#### EXERCISE:
Among these entries, how many lines contain "Panels"? Say the number and nothing else.

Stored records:
-------

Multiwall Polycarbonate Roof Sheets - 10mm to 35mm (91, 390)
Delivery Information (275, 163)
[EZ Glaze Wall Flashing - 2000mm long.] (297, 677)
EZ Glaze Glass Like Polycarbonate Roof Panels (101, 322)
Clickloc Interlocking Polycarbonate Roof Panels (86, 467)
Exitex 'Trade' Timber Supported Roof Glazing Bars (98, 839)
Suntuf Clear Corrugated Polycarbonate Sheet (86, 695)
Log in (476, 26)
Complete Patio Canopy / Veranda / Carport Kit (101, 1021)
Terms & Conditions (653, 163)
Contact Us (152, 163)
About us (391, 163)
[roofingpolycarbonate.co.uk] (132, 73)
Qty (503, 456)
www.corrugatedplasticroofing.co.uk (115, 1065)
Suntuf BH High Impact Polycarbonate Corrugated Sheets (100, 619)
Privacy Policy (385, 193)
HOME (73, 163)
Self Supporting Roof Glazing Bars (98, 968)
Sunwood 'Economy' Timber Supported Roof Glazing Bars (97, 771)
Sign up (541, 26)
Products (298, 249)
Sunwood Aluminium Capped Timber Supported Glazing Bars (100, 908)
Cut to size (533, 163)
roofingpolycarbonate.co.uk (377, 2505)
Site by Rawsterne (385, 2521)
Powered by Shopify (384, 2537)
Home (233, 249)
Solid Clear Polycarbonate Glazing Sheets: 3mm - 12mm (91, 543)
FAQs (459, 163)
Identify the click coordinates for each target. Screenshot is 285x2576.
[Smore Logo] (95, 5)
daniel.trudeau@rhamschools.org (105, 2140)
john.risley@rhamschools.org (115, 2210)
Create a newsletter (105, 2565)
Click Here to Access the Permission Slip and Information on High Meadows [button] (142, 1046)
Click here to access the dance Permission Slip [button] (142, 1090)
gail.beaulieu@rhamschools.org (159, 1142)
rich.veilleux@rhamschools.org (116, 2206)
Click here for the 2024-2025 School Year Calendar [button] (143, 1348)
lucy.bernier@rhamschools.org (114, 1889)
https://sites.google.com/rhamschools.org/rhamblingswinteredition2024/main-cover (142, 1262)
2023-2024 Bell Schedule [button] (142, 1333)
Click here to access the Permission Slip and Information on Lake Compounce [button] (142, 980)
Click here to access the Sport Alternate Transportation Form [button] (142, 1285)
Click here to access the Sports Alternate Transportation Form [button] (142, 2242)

-------

#### SOLUTION TO THIS TASK:
2